Los dioses deben estar locos

Fecha Publicación: 28/1/2016

En su célebre cuento "El Inmortal" (1949), el escritor argentino Jorge Luis Borges describe una ciudad construida y abandonada por los dioses: una urbe donde impera una arquitectura tan caótica y delirante, que el protagonista sólo puede experimentar sentimientos de angustia, hastío y "más horror intelectual que miedo sensible".

La descripción de Borges en boca del romano Marcos Flaminio Rufo es elocuente: "Este palacio es fábrica de los dioses, pensé primeramente. Exploré los inhabitados recintos y corregí: Los dioses que lo edificaron han muerto. Noté sus peculiaridades y dije: Los dioses que lo edificaron estaban locos".

Este relato de ficción puede encontrar correlato en el centro penquista, en la delirante intersección de la Diagonal Pedro Aguirre Cerda con San Martín. Un punto neurálgico donde se da una verdadera paradoja vial, pues allí confluyen una calle con un tráfico mayor al que pareciera soportar (en particular por la locomoción colectiva) y un agradable paseo con aires europeos que une la Plaza de los Tribunales con la UdeC.

Nunca fue éste un cruce "amistoso", pero desde que se modificó y amplió la primera etapa del paseo peatonal de la Diagonal en 2012 y se agregaron nuevos cauces vehiculares para la locomoción proveniente de Orompello, la encrucijada cobró un aire casi borgeano, indescifrable para el común de los mortales, salvo quizás para alguna deidad esquizofrénica.
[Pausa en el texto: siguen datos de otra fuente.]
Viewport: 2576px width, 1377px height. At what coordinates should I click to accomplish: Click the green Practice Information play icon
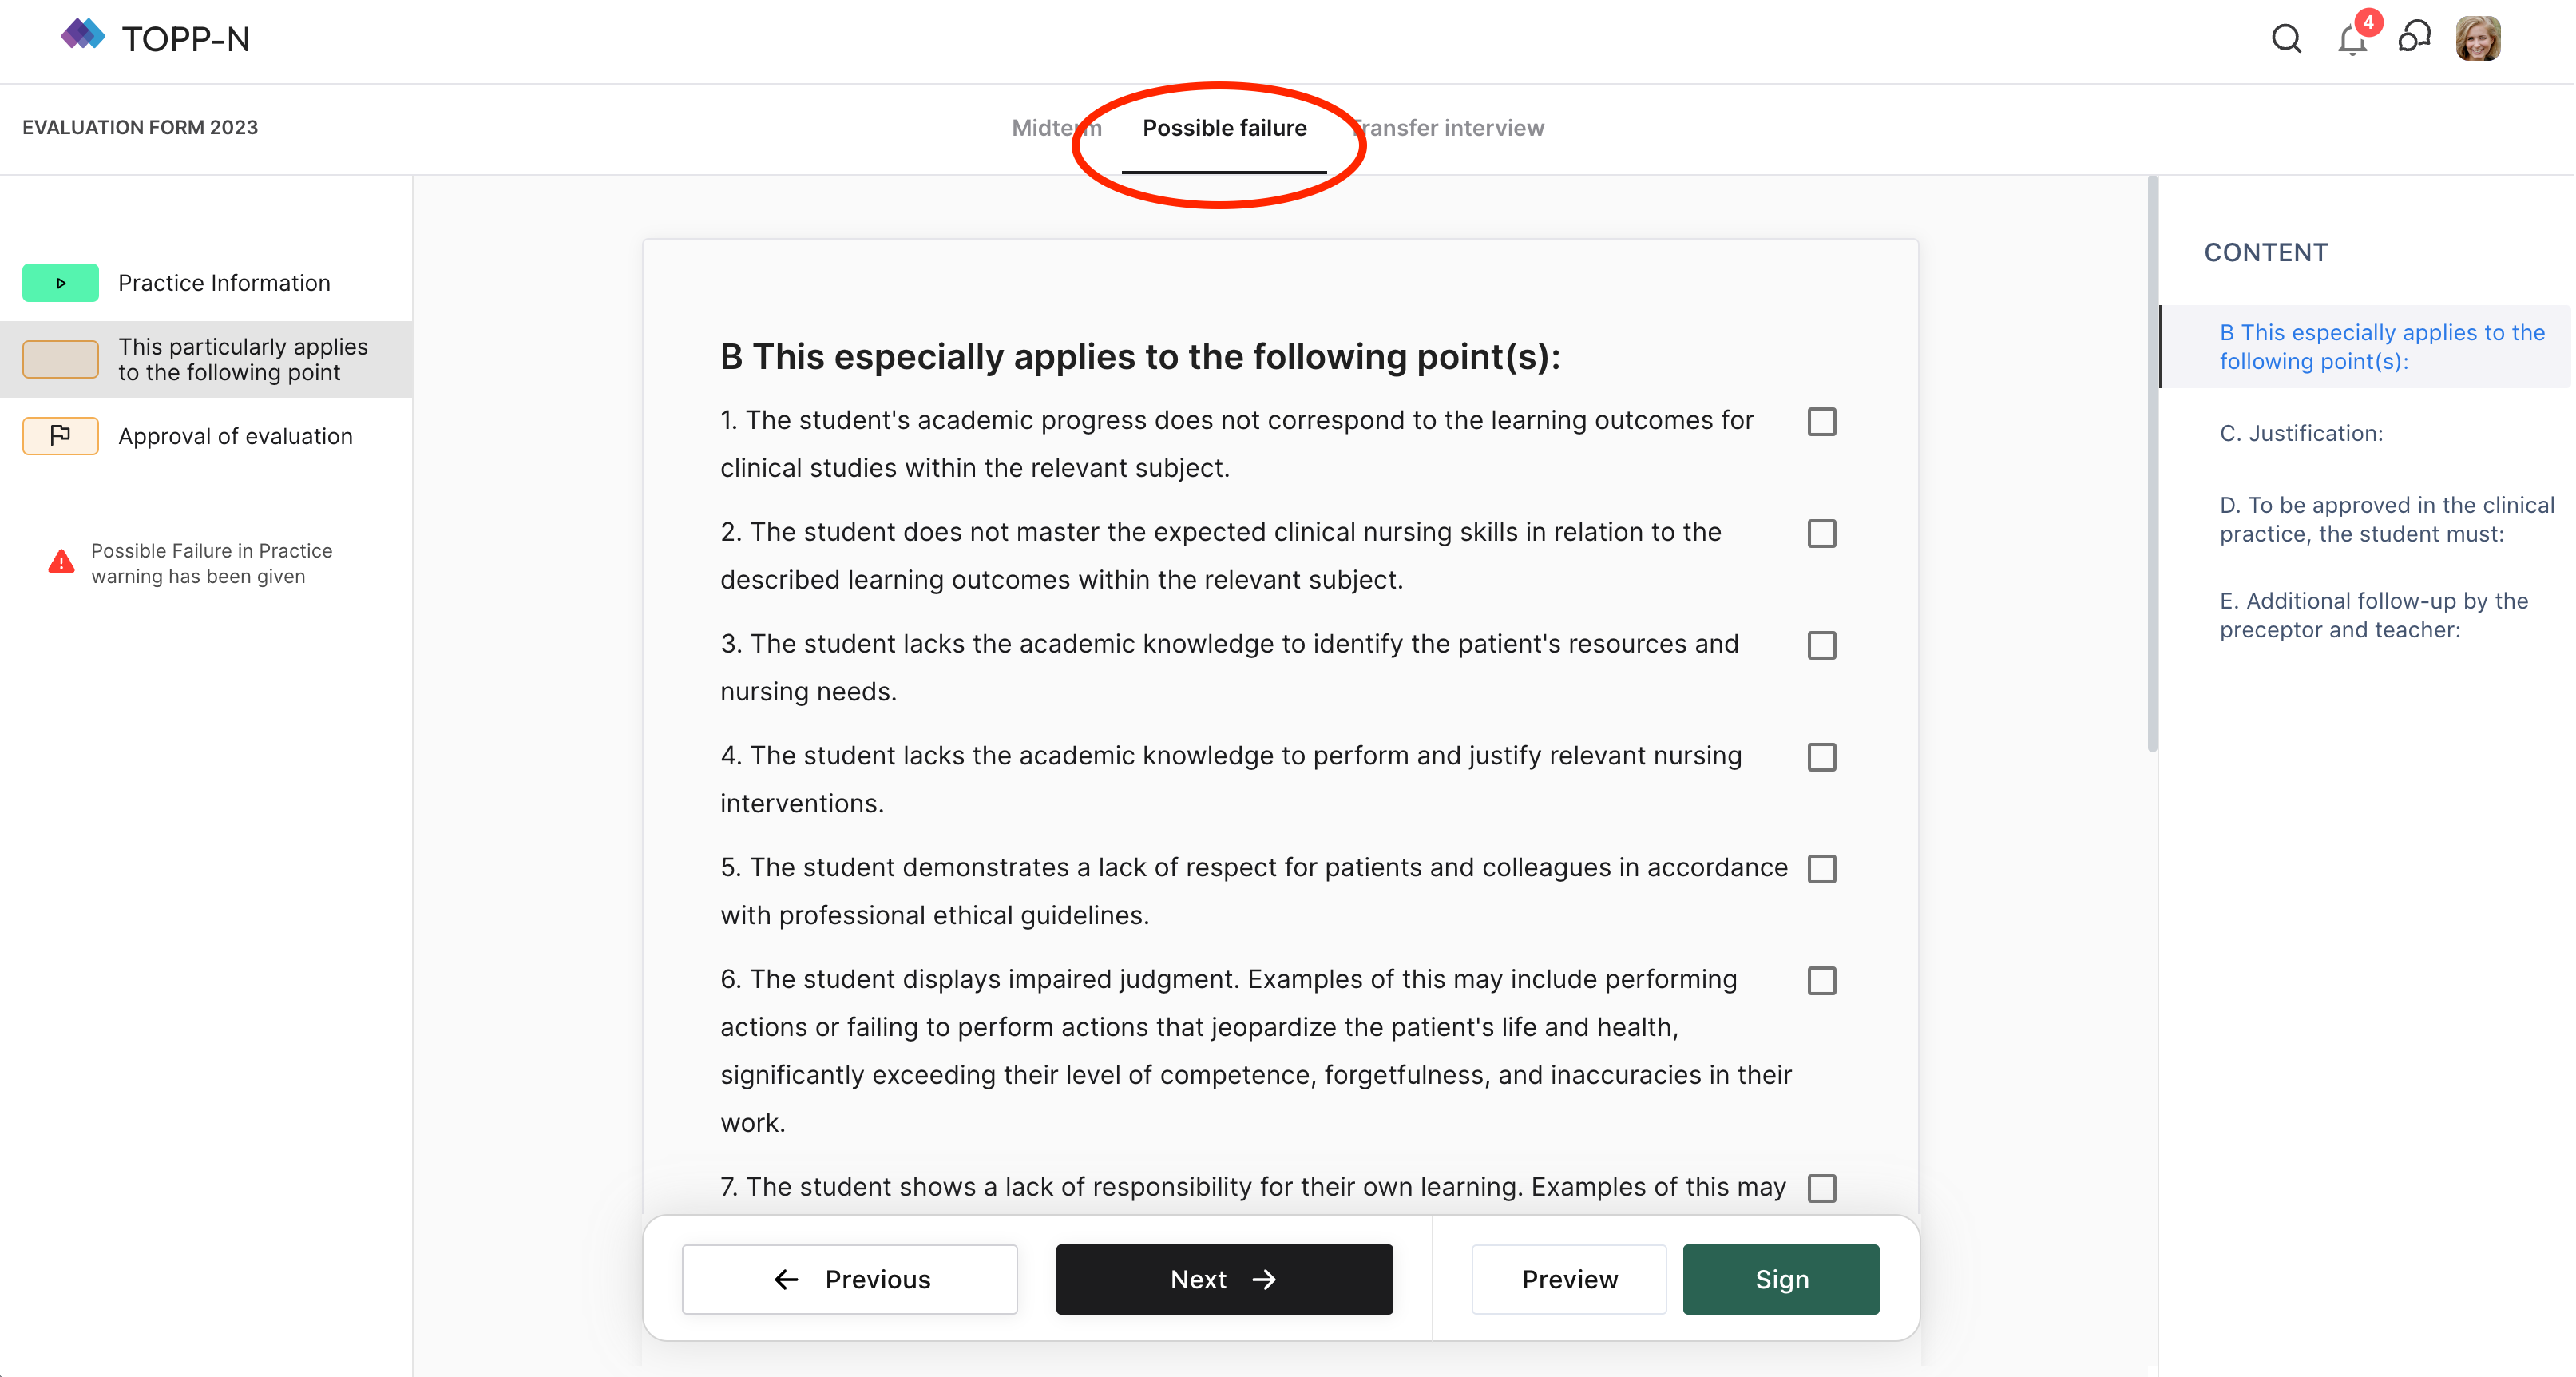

Y es que las múltiples variables que ahora hay que evaluar antes que vehículos y peatones se atrevan a cruzar (entre las que se superponen semáforos oblicuos, signos pare, ceda el paso, pasos cebras y nuevas vías de incierta dirección), bien pueden generar cuadros de angustia, hastío y "horror intelectual". Elementos muy potentes para la literatura, pero nefastos para la seguridad de la urbe. No se necesitan inmortales para remediar esta locura, sino uno o dos ingenieros competentes.